As if on cue, a charming man approached her. He handed her a glass of champagne and they both walked on. I looked at the woman as if she were a ghost, in a long yellow sundress, in a straw hat of the same color, next to her was a handsome man. And I got hope.
In fact, things soon got better. Not necessarily easier, but better. In the sense of “more mine.” I became more present, clearer and more focused. More of myself And life gives me a radiance that I never noticed before. Everyday life, even if it happens all too often in emergency rooms and hospital rooms, is full of tiny sparks and shards of joy and gratitude. Can it really get better?

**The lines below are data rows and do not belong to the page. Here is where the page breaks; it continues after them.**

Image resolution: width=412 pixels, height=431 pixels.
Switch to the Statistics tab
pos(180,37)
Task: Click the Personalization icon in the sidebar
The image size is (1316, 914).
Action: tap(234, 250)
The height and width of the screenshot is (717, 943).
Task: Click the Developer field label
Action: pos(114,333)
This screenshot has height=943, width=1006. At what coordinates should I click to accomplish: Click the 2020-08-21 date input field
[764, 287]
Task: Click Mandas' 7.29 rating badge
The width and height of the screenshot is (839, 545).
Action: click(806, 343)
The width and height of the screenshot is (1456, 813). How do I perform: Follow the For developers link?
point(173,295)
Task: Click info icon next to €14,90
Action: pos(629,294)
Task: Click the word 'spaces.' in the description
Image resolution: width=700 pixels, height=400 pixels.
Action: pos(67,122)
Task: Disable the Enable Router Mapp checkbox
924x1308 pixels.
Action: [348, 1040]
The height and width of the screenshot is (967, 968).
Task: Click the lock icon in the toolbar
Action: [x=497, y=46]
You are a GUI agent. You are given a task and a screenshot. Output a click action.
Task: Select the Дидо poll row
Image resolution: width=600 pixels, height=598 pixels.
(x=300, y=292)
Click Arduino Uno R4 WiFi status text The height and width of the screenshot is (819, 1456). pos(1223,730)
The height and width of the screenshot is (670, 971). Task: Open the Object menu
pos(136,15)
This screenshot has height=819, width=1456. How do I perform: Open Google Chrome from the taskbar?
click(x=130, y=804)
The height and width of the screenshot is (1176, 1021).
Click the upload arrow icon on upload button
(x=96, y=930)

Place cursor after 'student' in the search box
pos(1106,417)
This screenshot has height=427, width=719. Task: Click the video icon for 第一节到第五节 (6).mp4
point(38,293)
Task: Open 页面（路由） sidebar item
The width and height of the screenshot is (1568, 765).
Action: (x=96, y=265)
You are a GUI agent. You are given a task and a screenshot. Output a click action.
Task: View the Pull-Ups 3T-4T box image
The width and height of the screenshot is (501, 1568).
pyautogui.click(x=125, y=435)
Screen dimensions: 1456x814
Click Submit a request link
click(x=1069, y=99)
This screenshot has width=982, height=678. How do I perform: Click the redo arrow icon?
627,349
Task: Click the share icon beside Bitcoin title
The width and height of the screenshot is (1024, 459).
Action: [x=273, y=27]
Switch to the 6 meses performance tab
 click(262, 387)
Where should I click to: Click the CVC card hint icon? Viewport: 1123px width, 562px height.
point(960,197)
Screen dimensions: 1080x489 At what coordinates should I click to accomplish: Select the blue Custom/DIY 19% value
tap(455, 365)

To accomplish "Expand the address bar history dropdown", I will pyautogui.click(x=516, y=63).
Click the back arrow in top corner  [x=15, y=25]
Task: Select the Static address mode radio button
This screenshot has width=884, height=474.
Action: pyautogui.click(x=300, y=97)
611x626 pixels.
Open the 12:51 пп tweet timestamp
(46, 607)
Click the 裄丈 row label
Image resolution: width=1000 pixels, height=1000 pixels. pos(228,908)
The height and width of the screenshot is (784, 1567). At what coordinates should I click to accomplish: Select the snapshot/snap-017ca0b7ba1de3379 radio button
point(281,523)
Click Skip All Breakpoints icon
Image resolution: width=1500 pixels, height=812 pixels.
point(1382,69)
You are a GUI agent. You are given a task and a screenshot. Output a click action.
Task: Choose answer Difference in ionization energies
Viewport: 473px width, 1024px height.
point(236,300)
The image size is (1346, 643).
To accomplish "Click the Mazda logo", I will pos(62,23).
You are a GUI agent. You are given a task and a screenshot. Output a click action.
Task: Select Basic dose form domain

Jane Fonda calls the time after sixty “the third act.” This is the most important thing in the theater, where everything converges and makes sense. However, a friend who knows the theater refutes this. “Bullshit,” she says. Much more important than the third act of vicissitudes, a turning point, an unexpected twist of fate. – And you already had it.
It’s right. However, I can’t shake the feeling that there is still more to come. I don’t know what either. But if something really still lies unlived, unrealized, untested in me: now is the moment. Now or never. There is an urgency at sixty that I didn’t feel when I was fifty. Sixty is an adventure.
Jane Fonda has reinvented herself as a radical environmental activist since her sixtieth birthday, having been arrested countless times. For me, it shouldn’t be so exciting. And it has nothing to do with performance. I am open to everything. Maybe it doesn’t do anything. Or sleep. I definitely have untapped potential!
My 91-year-old friend Connie just smiles indulgently at my ideas. “Oh, sixty is too early!” For her, the last five years are the most important in her life. This surprises me, because I know that she suffers from severe pain, which is increasingly limiting her.
“That’s why,” she explains. “I can’t do anything, I can’t avoid myself, I’m fixated on myself. I mentally wander through my life, through my memories, sort them, find out the reasons and connections. I forgive myself a lot.”
She thinks for a moment. “It’s a time of hope. I want to understand the time I had before it’s over.” She then chuckles, “Everyone tells me I have to clean my house before I die. Instead, I declutter my soul.”
Source: Blick

I am David Miller, a highly experienced news reporter and author for 24 Instant News. I specialize in opinion pieces and have written extensively on current events, politics, social issues, and more. My writing has been featured in major publications such as The New York Times, The Guardian, and BBC News. I strive to be fair-minded while also producing thought-provoking content that encourages readers to engage with the topics I discuss.